A core principle of PLINDER is to be able to annotate which systems are of high enough experimental structure quality to be reliably used as the ground truth for measuring model performance. As the quality of experimentally resolved structures can vary significantly and many crystal structures with ligands contain missing atoms or missing residues in the binding site, comparing prediction results to lower quality structures can incorrectly skew the perception of their performance.

quality

You can access all the crystal structure validation information extracted from PDB validation reports as well as crystal contact annotations by looking for columns starting with “entry_validation”, “system_pocket_validation”, “system_ligand_validation” etc.

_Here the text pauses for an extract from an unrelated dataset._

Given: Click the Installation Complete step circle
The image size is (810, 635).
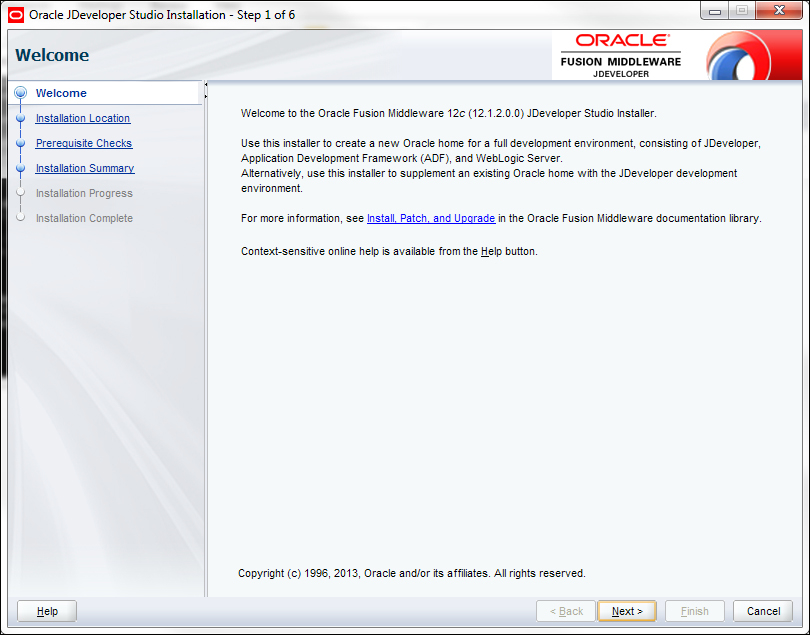Looking at the screenshot, I should coord(21,218).
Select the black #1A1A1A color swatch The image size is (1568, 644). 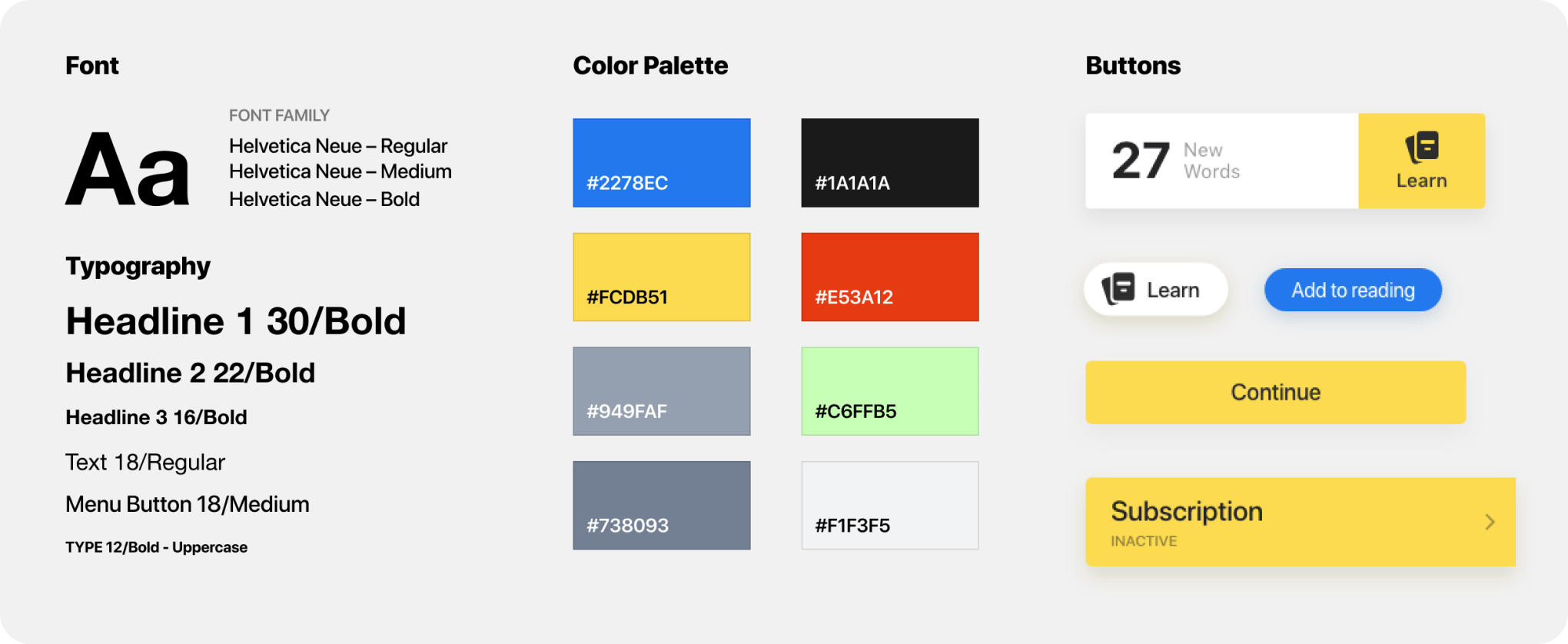pos(889,163)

For simplicity, we have “system_pass_validation_criteria” as a column that can be used to filter systems which pass our quality definitions:

class QualityCriteria:
    max_entry_resolution: float = 3.5
    max_entry_r: float = 0.4
    max_entry_rfree: float = 0.45
    max_entry_r_minus_rfree: float = 0.05
    ligand_max_num_unresolved_heavy_atoms: int = 0  # except for covalent
    ligand_max_alt_count: int = 1  # misnomer: this counts number of total configurations
    ligand_min_average_occupancy: float = 0.8
    ligand_min_average_rscc: float = 0.8
    ligand_max_average_rsr: float = 0.3
    ligand_max_percent_outliers_clashes: float = 0
    ligand_max_fraction_atoms_with_crystal_contacts: float = 0
    pocket_max_num_unresolved_heavy_atoms: int = 0
    pocket_max_alt_count: int = 1  # same as above
    pocket_min_average_occupancy: float = 0.8
    pocket_min_average_rscc: float = 0.8
    pocket_max_average_rsr: float = 0.3
    pocket_max_percent_outliers_clashes: int = 100

plindex = query_index(
    columns=["system_id", "system_pass_validation_criteria"],
    splits=["train", "val", "test"],
)

data = (
    plindex.drop_duplicates("system_id")
    .sort_values(by="system_pass_validation_criteria")
    .groupby(["split", "system_pass_validation_criteria"])
    .system_id.count()
    .unstack()
)
data_percentage = data.div(data.sum(axis=1), axis=0) * 100
ax = data_percentage.plot(
    kind="bar", stacked=True, figsize=(5, 3), color=["firebrick", "darkseagreen"]
)
ax.set_xticklabels(
    [label.get_text().upper() for label in ax.get_xticklabels()], rotation=0
)
ax.set_xlabel("")
ax.set_ylabel("% passing criteria")
ax.get_legend().remove()
for container, count_data in zip(ax.containers, data.values.T):
    ax.bar_label(container, labels=count_data, label_type="edge")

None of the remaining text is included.